Textauszug:
________________________

Sonderausstellung 29|09|2023 - 14|04|2024
Die neue Sonderausstellung »Akte Rumpelstilzchen« in der GRIMMWELT geht auf Spurensuche in Märchen und Recht.
Auf den ersten Blick erscheint es ziemlich verrückt, den Reggae-Klassiker »I Shot The Sheriff« von Bob Marley, den amerikanischen Whistleblower Edward Snowden und mittelalterliche Rechtsprechung mit den Brüdern Grimm in Verbindung zu bringen. Aber auch wirklich nur auf den ersten Blick.
Denn die neue Sonderausstellung »Akte Rumpelstilzchen - Eine Spurensuche in Märchen und Recht« in der GRIMMWELT zeigt eindrücklich, wie sich diese scheinbaren Gegensätze wunderbar miteinander in Verbindung bringen lassen.
In den Märchen der Brüder Grimm geht es immer um Gut und Böse, Recht und Unrecht. Die Märchensammlung war sogar ursprünglich auch als Erziehungsbuch gedacht. Vor diesem Hintergrund begibt sich die neue Sonderausstellung auf eine Spurensuche in Märchen und Recht.
Diese Spurensuche ist - wie sollte es anders sein - in drei Kapitel unterteilt.
Im ersten Kapitel werden die Figuren und Handlungen aus drei Grimm´schen Märchen genauer untersucht. Ausgesucht wurden laut Ute Lilly Mohnberg, zuständig für den Ausstellungsbereich in der GRIMMWELT, drei Märchen, in denen die Charaktere besonders ambivalent aufgebaut sind. »Diese drei Märchen sind besonders spannend, weil die Charaktere, die eigentlich böse sind, hier auch gute Dinge tun«, sagt Mohnberg.

________________________

Zu erledigen:
• A. In wie viele Kapitel ist die Spurensuche laut Textauszug unterteilt?
• B. Gib den Textauszug zwischen „Auf den ersten Blick erscheint“ und „drei Kapitel unterteilt.“ einschließlich wieder und tausche dabei „Spurensuche“ gegen „Entdeckungsreise“ aus.

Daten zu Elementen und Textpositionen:
________________________

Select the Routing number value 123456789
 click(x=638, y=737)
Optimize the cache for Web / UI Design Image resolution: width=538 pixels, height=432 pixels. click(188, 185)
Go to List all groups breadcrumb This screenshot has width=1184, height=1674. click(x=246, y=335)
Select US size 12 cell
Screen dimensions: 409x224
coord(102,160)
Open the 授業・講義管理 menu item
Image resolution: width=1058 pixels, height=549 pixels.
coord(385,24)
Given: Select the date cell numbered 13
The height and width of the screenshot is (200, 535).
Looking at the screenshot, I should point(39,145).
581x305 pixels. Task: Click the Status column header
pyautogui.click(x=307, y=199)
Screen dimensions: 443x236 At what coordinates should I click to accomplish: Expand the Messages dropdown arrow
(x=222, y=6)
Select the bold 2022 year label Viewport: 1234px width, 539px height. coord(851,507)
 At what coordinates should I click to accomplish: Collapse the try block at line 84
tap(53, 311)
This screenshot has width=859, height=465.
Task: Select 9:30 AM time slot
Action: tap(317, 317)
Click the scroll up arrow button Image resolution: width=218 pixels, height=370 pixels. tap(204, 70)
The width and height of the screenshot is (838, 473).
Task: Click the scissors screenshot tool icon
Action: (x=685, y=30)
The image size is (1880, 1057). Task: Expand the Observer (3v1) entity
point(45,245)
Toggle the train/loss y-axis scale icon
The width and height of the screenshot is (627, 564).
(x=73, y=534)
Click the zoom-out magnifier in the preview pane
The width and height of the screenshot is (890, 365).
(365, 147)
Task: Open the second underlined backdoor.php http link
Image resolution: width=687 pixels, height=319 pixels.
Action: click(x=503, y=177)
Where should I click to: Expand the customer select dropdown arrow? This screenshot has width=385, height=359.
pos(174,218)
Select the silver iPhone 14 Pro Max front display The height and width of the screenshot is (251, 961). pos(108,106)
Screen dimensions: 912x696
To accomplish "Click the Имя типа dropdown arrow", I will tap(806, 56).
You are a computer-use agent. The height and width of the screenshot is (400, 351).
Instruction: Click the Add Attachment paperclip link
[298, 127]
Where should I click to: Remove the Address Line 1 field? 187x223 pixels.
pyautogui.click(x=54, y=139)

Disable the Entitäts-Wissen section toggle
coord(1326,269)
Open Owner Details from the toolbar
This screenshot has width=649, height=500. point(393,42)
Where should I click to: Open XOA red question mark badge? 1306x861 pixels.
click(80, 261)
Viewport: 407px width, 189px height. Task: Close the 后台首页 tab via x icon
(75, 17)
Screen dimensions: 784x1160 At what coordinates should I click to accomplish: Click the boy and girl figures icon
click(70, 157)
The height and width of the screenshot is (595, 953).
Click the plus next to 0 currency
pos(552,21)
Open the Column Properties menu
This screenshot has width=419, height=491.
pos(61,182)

________________________

Antworten unten:
• A. In drei Kapitel.

• B.
Auf den ersten Blick erscheint es ziemlich verrückt, den Reggae-Klassiker »I Shot The Sheriff« von Bob Marley, den amerikanischen Whistleblower Edward Snowden und mittelalterliche Rechtsprechung mit den Brüdern Grimm in Verbindung zu bringen. Aber auch wirklich nur auf den ersten Blick.
Denn die neue Sonderausstellung »Akte Rumpelstilzchen - Eine Entdeckungsreise in Märchen und Recht« in der GRIMMWELT zeigt eindrücklich, wie sich diese scheinbaren Gegensätze wunderbar miteinander in Verbindung bringen lassen.
In den Märchen der Brüder Grimm geht es immer um Gut und Böse, Recht und Unrecht. Die Märchensammlung war sogar ursprünglich auch als Erziehungsbuch gedacht. Vor diesem Hintergrund begibt sich die neue Sonderausstellung auf eine Entdeckungsreise in Märchen und Recht.
Diese Entdeckungsreise ist - wie sollte es anders sein - in drei Kapitel unterteilt.